Wikidata talk:Tenth Birthday/Wikidata 10th Birthday in Utrecht, the Netherlands

From Wikidata
Jump to navigation Jump to search

Summary of the tabular style data discussion[edit]

user:Zolo user:Jheald user:Moebeus user:Stevenliuyi user:Theklan Waldyrious (talk) Sj

Notified participants of WikiProject Tabular data Also pinging some of the people I remember participated (I apologize for those I forgot or accidentally added) @Siebrand, Spinster, OlafJanssen, Daanvr, Egon Willighagen:.

The following is a summary of the discussion of ~8 Wikidata users at the Wikidata 10th Birthday, Utrecht 2022-10-29. The discussion was started with this introduction:

Given that items with too many statements[1] are hard to handle, both from a technical point of view (the UI can crash) and from a user experience point of view (almost infinite scrolls and hard to get an overview) and the possibility to store tabular data on Wikimedia Commons, can we imagine another way to handle tabular style data on Wikidata? For this session, any properties whose values are expected to change over time like changing politicians, populations etc. (and not very unusual changes like an island ceasing to exist) are the center of the discussion. We call this "tabular style data".

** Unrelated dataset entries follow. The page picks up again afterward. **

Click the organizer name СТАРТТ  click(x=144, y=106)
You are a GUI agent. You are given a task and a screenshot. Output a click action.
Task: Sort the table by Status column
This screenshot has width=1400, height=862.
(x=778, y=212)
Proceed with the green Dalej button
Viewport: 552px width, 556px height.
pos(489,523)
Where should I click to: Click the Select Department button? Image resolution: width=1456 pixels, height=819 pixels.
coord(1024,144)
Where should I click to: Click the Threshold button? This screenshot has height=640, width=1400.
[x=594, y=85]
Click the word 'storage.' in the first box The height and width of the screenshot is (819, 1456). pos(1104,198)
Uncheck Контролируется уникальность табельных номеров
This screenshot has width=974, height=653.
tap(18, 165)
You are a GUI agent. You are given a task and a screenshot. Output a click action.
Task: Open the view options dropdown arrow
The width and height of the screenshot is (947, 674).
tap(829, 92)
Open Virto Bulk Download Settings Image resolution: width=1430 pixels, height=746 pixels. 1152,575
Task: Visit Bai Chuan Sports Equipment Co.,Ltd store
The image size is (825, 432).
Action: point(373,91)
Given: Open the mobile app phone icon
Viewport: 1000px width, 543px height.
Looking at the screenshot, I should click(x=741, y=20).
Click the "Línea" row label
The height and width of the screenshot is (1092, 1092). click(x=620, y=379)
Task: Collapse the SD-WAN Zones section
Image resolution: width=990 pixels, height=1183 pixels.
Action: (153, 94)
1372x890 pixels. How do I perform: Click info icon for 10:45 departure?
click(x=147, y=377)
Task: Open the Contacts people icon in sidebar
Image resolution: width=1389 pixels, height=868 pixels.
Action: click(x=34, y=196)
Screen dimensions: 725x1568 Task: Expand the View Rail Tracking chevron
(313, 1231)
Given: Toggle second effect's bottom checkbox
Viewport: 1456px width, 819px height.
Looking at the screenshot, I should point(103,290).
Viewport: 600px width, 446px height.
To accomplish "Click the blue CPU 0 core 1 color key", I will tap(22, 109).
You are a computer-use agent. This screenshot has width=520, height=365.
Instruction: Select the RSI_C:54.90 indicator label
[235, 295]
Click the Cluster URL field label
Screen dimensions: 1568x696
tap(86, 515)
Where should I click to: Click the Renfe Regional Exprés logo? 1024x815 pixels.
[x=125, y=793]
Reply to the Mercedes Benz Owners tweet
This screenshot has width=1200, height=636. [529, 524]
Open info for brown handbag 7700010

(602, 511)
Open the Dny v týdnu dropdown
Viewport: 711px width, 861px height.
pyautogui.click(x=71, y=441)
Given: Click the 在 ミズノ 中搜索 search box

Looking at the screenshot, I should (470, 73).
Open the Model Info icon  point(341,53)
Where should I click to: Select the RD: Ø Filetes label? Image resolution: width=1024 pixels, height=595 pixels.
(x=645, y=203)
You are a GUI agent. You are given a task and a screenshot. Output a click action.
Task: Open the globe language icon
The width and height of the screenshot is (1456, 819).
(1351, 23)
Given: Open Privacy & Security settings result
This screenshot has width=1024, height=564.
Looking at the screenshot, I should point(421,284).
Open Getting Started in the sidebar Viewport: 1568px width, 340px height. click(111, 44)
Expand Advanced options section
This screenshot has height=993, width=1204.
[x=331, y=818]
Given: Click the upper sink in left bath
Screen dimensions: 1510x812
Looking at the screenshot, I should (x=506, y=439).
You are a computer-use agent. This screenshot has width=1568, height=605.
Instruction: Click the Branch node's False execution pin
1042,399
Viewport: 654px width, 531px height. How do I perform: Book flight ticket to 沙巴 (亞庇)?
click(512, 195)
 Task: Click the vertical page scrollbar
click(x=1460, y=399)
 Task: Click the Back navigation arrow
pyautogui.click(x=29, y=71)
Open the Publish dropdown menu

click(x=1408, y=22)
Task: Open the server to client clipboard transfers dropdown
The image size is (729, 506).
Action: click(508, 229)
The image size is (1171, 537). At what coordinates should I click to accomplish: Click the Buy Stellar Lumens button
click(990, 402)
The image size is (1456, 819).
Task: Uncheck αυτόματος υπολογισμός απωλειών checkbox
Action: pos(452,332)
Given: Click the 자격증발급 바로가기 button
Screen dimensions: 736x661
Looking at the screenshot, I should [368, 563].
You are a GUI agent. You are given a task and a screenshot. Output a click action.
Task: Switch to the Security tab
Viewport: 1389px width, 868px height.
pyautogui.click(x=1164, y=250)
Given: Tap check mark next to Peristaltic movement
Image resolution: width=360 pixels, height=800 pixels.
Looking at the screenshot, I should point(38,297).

To get the discussion started, this provoking proposal was made
  • Only the latest value may get added to a statement.
  • Everything historical instead is added to a tabular file on Wikimedia Commons.
  • Each such statement can have a qualifier pointing to a page in the data namespace on Commons.
    • The qualifying property (or properties) should be quite generic, perhaps labeled as "tabular data related to this statement" or "tabular historical data for this statement" to avoid hundreds of new properties.
    • Naming of the file on Commons could be based on the Qid and property to make it predictable
Open questions
  • How to keep the data file in sync?
    • How should the user interface look like, can it automatically 'move' an old value when a new one is added?
  • How to query historical data?
  • How to use historical data in client wikis?

Discussion[edit]

When explaining the problem, a few other problem areas were raised (even though their data may not change often):

  • Journal articles with several hundred authors
  • Chemical compounds - exist in species
  • Genes!
  • Many "full source available at" links from manuscripts, with one link per page

We then discussed both the problem, and ideas for solutions based on the proposal. However, it was consensus in the discussion that the proposal would be a workaround and that it would be better to instead engineer solutions that would make it possible to keep the data on Wikidata. That is, making sure Wikidata itself, or the browser, will not crash due to the number of statements on it. Only if the message from the developers is that this is technically not feasible should the proposal be seriously considered.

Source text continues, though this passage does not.